Stored records
==*==

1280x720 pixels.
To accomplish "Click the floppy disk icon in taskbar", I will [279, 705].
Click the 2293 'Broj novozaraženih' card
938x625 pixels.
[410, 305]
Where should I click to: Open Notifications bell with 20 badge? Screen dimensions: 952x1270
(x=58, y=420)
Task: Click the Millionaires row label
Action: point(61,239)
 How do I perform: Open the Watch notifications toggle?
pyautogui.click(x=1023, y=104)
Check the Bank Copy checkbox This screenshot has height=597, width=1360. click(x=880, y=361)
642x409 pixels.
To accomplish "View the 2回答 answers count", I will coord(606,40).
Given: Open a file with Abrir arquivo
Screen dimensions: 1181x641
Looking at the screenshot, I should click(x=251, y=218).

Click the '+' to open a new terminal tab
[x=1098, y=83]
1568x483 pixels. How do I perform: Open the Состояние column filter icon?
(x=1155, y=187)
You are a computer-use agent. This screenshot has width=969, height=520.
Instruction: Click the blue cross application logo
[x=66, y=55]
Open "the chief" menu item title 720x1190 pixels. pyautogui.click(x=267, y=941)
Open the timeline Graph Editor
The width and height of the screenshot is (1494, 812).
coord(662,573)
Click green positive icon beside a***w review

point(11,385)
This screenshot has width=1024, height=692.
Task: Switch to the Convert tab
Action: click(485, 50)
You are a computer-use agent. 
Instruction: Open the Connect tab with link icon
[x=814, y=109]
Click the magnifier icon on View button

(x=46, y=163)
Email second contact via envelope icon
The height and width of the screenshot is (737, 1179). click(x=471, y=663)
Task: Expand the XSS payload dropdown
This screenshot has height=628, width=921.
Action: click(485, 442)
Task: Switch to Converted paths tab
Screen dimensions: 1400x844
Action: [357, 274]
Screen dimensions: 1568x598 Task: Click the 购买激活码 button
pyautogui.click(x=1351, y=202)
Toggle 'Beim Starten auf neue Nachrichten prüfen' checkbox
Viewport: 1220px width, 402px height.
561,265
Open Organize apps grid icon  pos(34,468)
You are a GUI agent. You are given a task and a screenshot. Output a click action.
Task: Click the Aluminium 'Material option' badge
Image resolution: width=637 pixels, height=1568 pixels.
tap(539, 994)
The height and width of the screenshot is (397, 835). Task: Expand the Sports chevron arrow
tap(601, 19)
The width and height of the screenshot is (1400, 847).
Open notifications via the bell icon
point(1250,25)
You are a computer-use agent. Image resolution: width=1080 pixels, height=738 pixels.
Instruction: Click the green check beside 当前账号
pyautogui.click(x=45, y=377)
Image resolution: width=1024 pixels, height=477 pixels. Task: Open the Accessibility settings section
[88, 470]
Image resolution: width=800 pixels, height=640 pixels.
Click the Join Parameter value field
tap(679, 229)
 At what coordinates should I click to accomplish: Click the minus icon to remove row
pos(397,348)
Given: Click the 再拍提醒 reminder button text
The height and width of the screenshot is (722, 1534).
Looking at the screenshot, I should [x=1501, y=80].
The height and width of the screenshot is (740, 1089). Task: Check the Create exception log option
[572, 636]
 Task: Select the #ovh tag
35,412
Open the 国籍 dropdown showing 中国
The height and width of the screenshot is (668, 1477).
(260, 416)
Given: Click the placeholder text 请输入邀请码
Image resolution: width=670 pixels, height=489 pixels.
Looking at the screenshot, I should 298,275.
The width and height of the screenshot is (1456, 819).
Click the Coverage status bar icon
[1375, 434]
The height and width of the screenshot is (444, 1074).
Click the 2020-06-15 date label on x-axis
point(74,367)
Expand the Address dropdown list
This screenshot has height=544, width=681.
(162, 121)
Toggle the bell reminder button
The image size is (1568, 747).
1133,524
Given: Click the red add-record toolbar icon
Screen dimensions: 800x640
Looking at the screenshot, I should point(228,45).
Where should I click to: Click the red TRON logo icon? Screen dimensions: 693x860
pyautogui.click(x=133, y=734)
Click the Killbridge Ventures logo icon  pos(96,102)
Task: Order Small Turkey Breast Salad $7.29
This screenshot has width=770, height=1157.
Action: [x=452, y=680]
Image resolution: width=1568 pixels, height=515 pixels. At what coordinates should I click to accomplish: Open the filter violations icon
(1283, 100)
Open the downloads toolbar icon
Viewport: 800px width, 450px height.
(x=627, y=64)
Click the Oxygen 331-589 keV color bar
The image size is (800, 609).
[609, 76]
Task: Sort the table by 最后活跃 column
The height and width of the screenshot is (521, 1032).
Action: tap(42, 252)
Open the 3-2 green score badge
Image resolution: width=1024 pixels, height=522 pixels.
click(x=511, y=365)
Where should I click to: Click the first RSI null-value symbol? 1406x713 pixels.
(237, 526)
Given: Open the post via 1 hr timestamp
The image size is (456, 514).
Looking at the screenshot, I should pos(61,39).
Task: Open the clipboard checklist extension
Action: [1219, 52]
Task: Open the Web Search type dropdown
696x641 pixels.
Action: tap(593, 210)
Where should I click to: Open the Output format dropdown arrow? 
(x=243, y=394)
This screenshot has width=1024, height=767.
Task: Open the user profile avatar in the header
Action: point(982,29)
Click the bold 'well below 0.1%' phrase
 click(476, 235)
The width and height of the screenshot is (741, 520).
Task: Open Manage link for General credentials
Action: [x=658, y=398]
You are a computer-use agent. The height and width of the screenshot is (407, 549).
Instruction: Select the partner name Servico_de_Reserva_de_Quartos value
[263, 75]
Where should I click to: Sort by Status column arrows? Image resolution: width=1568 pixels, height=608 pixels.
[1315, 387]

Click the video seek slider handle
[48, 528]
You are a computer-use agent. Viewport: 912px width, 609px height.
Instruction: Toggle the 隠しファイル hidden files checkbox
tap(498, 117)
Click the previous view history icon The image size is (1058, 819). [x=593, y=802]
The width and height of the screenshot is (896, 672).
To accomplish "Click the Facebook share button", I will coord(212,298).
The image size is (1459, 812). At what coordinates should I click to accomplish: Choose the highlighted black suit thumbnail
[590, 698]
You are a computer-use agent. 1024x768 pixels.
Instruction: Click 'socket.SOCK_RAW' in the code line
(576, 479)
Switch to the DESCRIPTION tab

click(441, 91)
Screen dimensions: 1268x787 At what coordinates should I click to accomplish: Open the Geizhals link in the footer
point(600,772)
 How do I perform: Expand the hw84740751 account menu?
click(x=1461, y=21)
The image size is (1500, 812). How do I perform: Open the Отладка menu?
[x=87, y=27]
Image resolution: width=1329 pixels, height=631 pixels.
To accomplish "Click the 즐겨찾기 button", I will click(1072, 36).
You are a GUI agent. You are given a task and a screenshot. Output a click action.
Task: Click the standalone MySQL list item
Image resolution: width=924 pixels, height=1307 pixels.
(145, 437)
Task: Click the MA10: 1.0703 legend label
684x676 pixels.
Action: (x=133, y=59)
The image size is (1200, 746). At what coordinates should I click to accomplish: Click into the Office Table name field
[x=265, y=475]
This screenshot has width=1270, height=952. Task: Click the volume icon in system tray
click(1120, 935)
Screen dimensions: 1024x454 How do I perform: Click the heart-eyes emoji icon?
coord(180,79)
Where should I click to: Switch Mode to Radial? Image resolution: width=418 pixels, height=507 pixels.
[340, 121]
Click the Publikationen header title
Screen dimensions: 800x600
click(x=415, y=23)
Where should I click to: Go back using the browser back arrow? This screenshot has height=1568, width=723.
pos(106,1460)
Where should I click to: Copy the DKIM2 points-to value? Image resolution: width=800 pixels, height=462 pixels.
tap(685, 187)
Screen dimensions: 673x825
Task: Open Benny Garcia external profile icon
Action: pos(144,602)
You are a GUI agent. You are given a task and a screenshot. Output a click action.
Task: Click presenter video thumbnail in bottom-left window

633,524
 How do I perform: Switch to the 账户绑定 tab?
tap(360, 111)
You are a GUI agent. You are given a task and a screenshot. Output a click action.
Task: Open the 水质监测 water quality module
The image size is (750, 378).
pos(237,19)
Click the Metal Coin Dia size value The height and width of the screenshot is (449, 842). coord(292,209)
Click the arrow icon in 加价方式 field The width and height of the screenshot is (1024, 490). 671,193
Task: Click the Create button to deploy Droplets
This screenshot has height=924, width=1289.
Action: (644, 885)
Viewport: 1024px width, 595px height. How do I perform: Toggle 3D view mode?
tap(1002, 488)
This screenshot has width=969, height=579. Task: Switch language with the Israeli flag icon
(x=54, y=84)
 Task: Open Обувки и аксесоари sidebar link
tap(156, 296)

==*==

* **REQUIREMENT**
From the line that has "At what coordinates should I click to accomplish: Click the" through the line that has "Open the 国籍 dropdown showing 中国", copy every line exactly as it appears above, and leave out all others.

* **WRITTEN SOLUTION**
 At what coordinates should I click to accomplish: Click the minus icon to remove row
pos(397,348)
Given: Click the 再拍提醒 reminder button text
The height and width of the screenshot is (722, 1534).
Looking at the screenshot, I should [x=1501, y=80].
The height and width of the screenshot is (740, 1089). Task: Check the Create exception log option
[572, 636]
 Task: Select the #ovh tag
35,412
Open the 国籍 dropdown showing 中国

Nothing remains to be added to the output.